Сначала я планировал, что первая моя мысль будет на другую тему. Но одна из публикаций, которые я хотел бы оспорить, активно использовала модное нынче слово "дискурс", причем в своеобразном контексте - дескать, все человеческие качества, свойства, устремления и пр. делятся на "имманентные" и "дискурсивные". Если слово "имманентный" я более-менее понимаю, то со вторым я ощутил потребность разобраться.
В Ожегове издания 98 года я этого слова не нашел. Не нашлось ничего похожего и на http://www.encyclopedia.com. Тогда я решил действовать силовым методом: зашел на Яндекс и набрал "дискурс".
Результат поразил мое воображение. То есть, я прекрасно понимал, что как и многие другие модные слова с широким и плохо определенным смыслом, слово "дискурс" широко используется для сокрытия симтомов глупости, невладения предметом и пр. Но я не ожидал тех бездн скудоумия, которые мне открылись, вроде ... гуманистическая концепция университета лишь отчасти может ассимилировать включение гендерных дискурсов в университетские образовательные программы ...

- [ФРАГМЕНТ ДАННЫХ]
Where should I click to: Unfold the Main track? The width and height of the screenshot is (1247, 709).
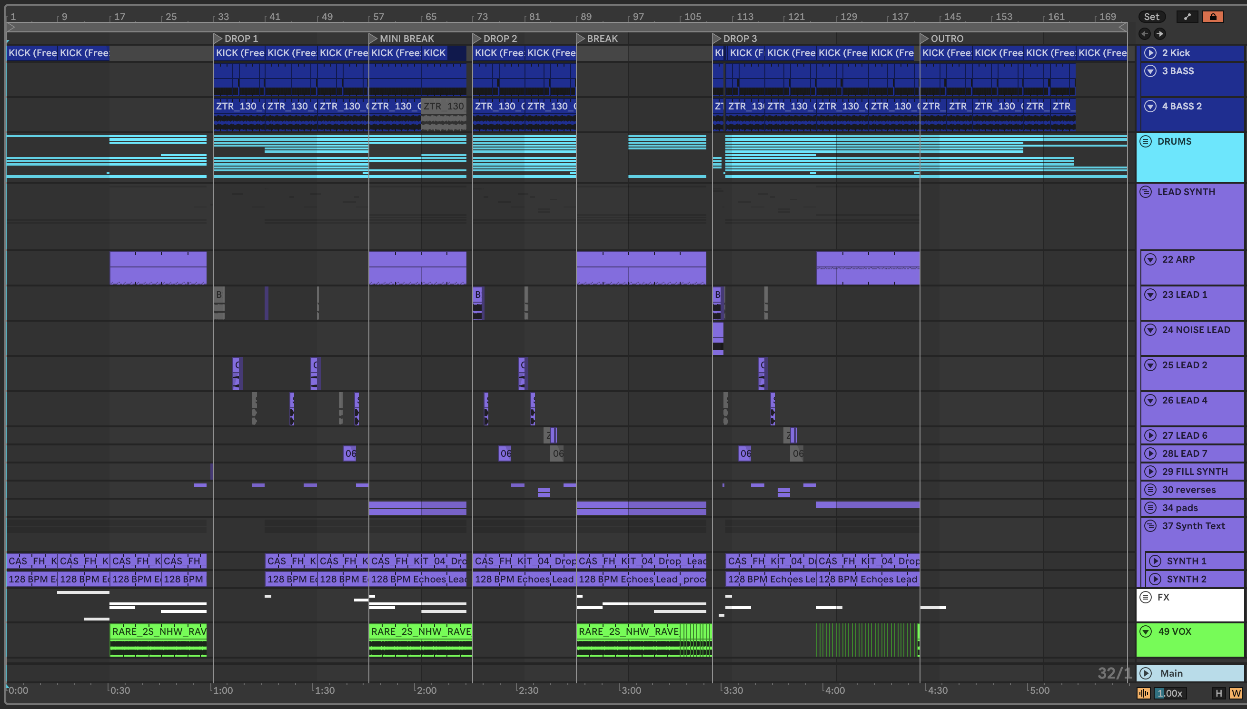coord(1146,673)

- [ЧТО ТРЕБУЕТСЯ]
1. В каком словаре не нашлось слова «дискурс», согласно тексту о слове «дискурс»?
2. Перепишите отрывок текста о слове «дискурс» между «В Ожегове издания» и «образовательные программы ...» включительно, заменив «Яндекс» на «Рамблер».
3. Допишите текст о слове «дискурс», начав сразу после последнего приведенного предложения.

- [ОТВЕТЫ]
1. В словаре Ожегова издания 98 года.

2.
В Ожегове издания 98 года я этого слова не нашел. Не нашлось ничего похожего и на http://www.encyclopedia.com. Тогда я решил действовать силовым методом: зашел на Рамблер и набрал "дискурс".
Результат поразил мое воображение. То есть, я прекрасно понимал, что как и многие другие модные слова с широким и плохо определенным смыслом, слово "дискурс" широко используется для сокрытия симтомов глупости, невладения предметом и пр. Но я не ожидал тех бездн скудоумия, которые мне открылись, вроде ... гуманистическая концепция университета лишь отчасти может ассимилировать включение гендерных дискурсов в университетские образовательные программы ...

3.
Нет, я готов согласиться, что ни одна специальная отрасль знания, как то философия или там экономика, не может обойтись без специальной же терминологии и специального же жаргона. Прежде всего потому, что "панталоны, фрак, жилет - всех этих слов на русском нет". Ну не было в те времена, когда формировался литературный русский язык, никакого аналога таблице роутинга, да и сама эта таблица интересна лишь ограниченному числу лиц - вот и нету в словарях общеупотребительной лексики никаких подходящих слов, и приходится пользоваться тем, что попадает на язык. Калька так калька, варваризм так варваризм. Поэтому речь, в которой широко используется терминология или жаргон, для непривычного уха может звучать странно. Например, запомнившееся мне со студенческих лет название доклада моего однокурсника на конференции: "Неупругое рассеяние тяжелых дырок ...".
Понятно также, что терминология, а тем более жаргон, кроме собственно передачи специальных понятий, выполняет еще как минимум одну важную функцию. Например, когда я пишу админу другого провайдера - "разберитесь, пожалуйста, с вашей обратной зоной", я сообщаю ему не только о наличии технической проблемы, но и о том, что я прекрасно понимаю природу этой проблемы и что фуфлом от меня не отделаться. Напротив, когда я говорю начальству про те же таблицы роутинга или обратные зоны - это не только объяснение, чем я занимаюсь, но и ненавязчивое напоминание, что они мою работу выполнить не могут.
Выполнение этой функции, которую мы назовем "распознаванием свой-чужой" именно требует, чтобы для непривычного уха жаргон звучал странно, и чтобы чужой человек с ходу не мог правильно, без ошибок этот же самый жаргон воспроизвести. Отсюда и хрестоматийное "мать сдохла, мозги вытащил", и анекдоты про девушек, которые на job interview говорят, что два года занимались ламеризмом (с комментарием - "интересно, кто над ней так жестоко пошутил") и пр.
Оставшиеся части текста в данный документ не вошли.